What to work on: Keeping every word intact, reproduce all of the records.

Stored items:
◆ ◆ ◆ ◆ ◆

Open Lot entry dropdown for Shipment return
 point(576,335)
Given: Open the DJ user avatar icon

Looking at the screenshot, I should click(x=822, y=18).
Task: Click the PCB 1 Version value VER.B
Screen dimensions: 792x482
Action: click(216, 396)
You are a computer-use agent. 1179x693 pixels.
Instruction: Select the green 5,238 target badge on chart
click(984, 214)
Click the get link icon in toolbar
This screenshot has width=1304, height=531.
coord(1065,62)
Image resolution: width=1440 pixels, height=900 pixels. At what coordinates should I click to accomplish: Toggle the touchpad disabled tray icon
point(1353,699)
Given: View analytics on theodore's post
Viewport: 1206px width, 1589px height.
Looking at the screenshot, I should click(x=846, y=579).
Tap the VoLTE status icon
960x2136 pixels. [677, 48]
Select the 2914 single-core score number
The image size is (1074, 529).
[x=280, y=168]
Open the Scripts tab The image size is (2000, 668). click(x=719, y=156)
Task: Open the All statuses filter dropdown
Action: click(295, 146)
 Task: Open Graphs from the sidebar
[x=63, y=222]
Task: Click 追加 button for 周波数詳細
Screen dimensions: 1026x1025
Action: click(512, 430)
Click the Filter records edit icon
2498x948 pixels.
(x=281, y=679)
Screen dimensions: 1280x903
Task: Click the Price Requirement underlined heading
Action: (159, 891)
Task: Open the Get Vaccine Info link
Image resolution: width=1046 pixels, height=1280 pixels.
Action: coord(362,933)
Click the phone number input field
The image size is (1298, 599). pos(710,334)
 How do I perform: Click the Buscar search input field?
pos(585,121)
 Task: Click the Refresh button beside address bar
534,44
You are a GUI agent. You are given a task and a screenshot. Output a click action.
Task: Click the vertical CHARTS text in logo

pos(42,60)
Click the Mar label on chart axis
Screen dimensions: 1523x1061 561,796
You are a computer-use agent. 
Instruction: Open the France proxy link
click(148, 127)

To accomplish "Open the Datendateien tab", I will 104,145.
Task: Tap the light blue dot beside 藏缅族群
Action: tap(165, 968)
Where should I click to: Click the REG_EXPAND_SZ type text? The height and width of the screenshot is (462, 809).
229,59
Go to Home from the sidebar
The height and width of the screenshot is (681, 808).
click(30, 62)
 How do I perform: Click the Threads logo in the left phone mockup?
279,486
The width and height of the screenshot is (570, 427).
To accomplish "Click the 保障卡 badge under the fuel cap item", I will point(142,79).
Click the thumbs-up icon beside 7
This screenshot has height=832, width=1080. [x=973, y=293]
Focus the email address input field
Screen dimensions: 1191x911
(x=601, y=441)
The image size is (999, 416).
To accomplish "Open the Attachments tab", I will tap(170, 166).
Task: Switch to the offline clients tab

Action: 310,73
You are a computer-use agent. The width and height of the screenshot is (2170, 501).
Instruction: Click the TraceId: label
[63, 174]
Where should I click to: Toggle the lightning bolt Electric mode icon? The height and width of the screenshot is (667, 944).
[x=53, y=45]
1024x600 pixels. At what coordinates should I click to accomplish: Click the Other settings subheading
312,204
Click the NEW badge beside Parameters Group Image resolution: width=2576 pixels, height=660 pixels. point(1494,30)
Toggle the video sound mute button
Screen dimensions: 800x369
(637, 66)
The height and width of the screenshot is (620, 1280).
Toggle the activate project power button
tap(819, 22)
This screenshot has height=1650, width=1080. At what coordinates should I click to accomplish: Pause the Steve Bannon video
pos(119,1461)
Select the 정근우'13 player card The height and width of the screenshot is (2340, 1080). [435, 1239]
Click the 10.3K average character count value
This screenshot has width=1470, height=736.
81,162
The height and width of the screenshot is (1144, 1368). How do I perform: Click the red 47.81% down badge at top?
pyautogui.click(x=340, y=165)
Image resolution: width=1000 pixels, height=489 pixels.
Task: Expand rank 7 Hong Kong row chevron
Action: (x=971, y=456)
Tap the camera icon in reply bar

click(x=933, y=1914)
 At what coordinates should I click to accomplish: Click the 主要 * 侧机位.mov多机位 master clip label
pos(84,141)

◆ ◆ ◆ ◆ ◆

Output below:
Open Lot entry dropdown for Shipment return
 point(576,335)
Given: Open the DJ user avatar icon

Looking at the screenshot, I should click(x=822, y=18).
Task: Click the PCB 1 Version value VER.B
Screen dimensions: 792x482
Action: click(216, 396)
You are a computer-use agent. 1179x693 pixels.
Instruction: Select the green 5,238 target badge on chart
click(984, 214)
Click the get link icon in toolbar
This screenshot has width=1304, height=531.
coord(1065,62)
Image resolution: width=1440 pixels, height=900 pixels. At what coordinates should I click to accomplish: Toggle the touchpad disabled tray icon
point(1353,699)
Given: View analytics on theodore's post
Viewport: 1206px width, 1589px height.
Looking at the screenshot, I should click(x=846, y=579).
Tap the VoLTE status icon
960x2136 pixels. [677, 48]
Select the 2914 single-core score number
The image size is (1074, 529).
[x=280, y=168]
Open the Scripts tab The image size is (2000, 668). click(x=719, y=156)
Task: Open the All statuses filter dropdown
Action: click(295, 146)
 Task: Open Graphs from the sidebar
[x=63, y=222]
Task: Click 追加 button for 周波数詳細
Screen dimensions: 1026x1025
Action: click(512, 430)
Click the Filter records edit icon
2498x948 pixels.
(x=281, y=679)
Screen dimensions: 1280x903
Task: Click the Price Requirement underlined heading
Action: (159, 891)
Task: Open the Get Vaccine Info link
Image resolution: width=1046 pixels, height=1280 pixels.
Action: coord(362,933)
Click the phone number input field
The image size is (1298, 599). pos(710,334)
 How do I perform: Click the Buscar search input field?
pos(585,121)
 Task: Click the Refresh button beside address bar
534,44
You are a GUI agent. You are given a task and a screenshot. Output a click action.
Task: Click the vertical CHARTS text in logo

pos(42,60)
Click the Mar label on chart axis
Screen dimensions: 1523x1061 561,796
You are a computer-use agent. 
Instruction: Open the France proxy link
click(148, 127)

To accomplish "Open the Datendateien tab", I will 104,145.
Task: Tap the light blue dot beside 藏缅族群
Action: tap(165, 968)
Where should I click to: Click the REG_EXPAND_SZ type text? The height and width of the screenshot is (462, 809).
229,59
Go to Home from the sidebar
The height and width of the screenshot is (681, 808).
click(30, 62)
 How do I perform: Click the Threads logo in the left phone mockup?
279,486
The width and height of the screenshot is (570, 427).
To accomplish "Click the 保障卡 badge under the fuel cap item", I will point(142,79).
Click the thumbs-up icon beside 7
This screenshot has height=832, width=1080. [x=973, y=293]
Focus the email address input field
Screen dimensions: 1191x911
(x=601, y=441)
The image size is (999, 416).
To accomplish "Open the Attachments tab", I will tap(170, 166).
Task: Switch to the offline clients tab

Action: 310,73
You are a computer-use agent. The width and height of the screenshot is (2170, 501).
Instruction: Click the TraceId: label
[63, 174]
Where should I click to: Toggle the lightning bolt Electric mode icon? The height and width of the screenshot is (667, 944).
[x=53, y=45]
1024x600 pixels. At what coordinates should I click to accomplish: Click the Other settings subheading
312,204
Click the NEW badge beside Parameters Group Image resolution: width=2576 pixels, height=660 pixels. point(1494,30)
Toggle the video sound mute button
Screen dimensions: 800x369
(637, 66)
The height and width of the screenshot is (620, 1280).
Toggle the activate project power button
tap(819, 22)
This screenshot has height=1650, width=1080. At what coordinates should I click to accomplish: Pause the Steve Bannon video
pos(119,1461)
Select the 정근우'13 player card The height and width of the screenshot is (2340, 1080). [435, 1239]
Click the 10.3K average character count value
This screenshot has width=1470, height=736.
81,162
The height and width of the screenshot is (1144, 1368). How do I perform: Click the red 47.81% down badge at top?
pyautogui.click(x=340, y=165)
Image resolution: width=1000 pixels, height=489 pixels.
Task: Expand rank 7 Hong Kong row chevron
Action: (x=971, y=456)
Tap the camera icon in reply bar

click(x=933, y=1914)
 At what coordinates should I click to accomplish: Click the 主要 * 侧机位.mov多机位 master clip label
pos(84,141)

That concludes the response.